Supply coming through

Segment Units landing 2026 Impact
Private residential TOP ~10,400 Keeps rental supply refreshed
EC TOP ~3,800 HDB upgraders hand back resale flats
BTO launches (planned) ~19,600 flats Large Plus/Prime share

Rental market

After the extraordinary 2022–2023 surge (+25% to +30% YoY at the peak), rents are normalising. Q4 2025 URA rental index was down 1.2% QoQ. Expect a sideways-to-softer 2026, especially for older non-integrated condos as expat renters rotate into newer stock.

Five forces shaping the rest of 2026

  1. US Fed rate path. Every 25bp shift flows through SORA and fixed packages in weeks.
  2. The 60% foreigner ABSD. Kept CCR luxury flat. Any softening would re-ignite CCR transaction volumes.
  3. HDB Plus / Prime supply. 10-year MOP plus subsidy clawback is reshaping the 2030+ resale pool.
  4. En-bloc cycle. Developers are land-starved; reserve prices that reflect cooling measures may finally clear.
  5. Rental compression. Yields moderate as wages normalise; investor maths re-anchors on capital appreciation, not cash flow.

Frequently asked questions

Will prices fall in 2026?

Base case: no. Prices grind higher at low single digits. Downside case: if the Fed holds rates longer than expected and supply lands faster, a flattish 2H 2026 is plausible.

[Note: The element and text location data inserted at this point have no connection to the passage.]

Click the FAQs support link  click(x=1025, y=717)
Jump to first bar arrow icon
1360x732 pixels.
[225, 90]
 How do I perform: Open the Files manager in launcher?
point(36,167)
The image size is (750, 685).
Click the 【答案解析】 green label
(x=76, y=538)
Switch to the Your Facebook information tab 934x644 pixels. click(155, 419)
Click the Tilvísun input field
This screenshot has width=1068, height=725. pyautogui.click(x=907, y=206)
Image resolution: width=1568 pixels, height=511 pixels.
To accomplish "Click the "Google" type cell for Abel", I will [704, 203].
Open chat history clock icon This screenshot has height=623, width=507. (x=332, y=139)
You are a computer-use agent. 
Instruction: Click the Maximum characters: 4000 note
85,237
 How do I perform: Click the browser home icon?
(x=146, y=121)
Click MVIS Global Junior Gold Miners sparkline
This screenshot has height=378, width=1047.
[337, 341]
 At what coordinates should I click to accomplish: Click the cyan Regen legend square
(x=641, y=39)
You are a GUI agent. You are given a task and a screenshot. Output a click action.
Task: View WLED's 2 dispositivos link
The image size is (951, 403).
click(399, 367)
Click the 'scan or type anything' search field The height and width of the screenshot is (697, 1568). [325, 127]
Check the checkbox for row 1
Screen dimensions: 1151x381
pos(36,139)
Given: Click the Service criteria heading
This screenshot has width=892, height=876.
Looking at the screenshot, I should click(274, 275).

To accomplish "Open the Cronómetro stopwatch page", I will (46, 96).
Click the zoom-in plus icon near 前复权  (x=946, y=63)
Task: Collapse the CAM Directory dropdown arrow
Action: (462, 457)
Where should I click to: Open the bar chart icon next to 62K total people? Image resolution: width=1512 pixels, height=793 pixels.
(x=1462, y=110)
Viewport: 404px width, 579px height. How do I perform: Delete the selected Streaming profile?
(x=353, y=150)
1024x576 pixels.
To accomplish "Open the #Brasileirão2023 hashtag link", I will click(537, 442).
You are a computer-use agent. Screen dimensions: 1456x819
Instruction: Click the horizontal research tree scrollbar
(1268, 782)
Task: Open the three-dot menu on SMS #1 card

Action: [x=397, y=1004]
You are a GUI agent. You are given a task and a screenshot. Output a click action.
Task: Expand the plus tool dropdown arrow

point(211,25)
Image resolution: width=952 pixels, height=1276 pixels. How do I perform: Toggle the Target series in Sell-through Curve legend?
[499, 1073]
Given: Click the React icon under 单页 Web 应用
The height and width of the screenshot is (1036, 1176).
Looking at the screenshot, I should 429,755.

Is now a good time to buy?

Depends on your horizon and cash flow. Owner-occupier with stable income: time in market beats timing the market. Investor leveraging up: TDSR-constrained — stress-test your affordability at a 4% rate.

Which segment looks strongest?

City-fringe RCR continues to be the sweet spot for owner-occupiers. OCR near MRT interchanges wins on yield.


This guide is for general information only and is accurate as of April 2026. Singapore property rules, taxes and cooling measures change frequently — always verify current figures with URA, IRAS, HDB or a licensed professional before committing. LovelyHomes is not a financial, legal or tax advisor.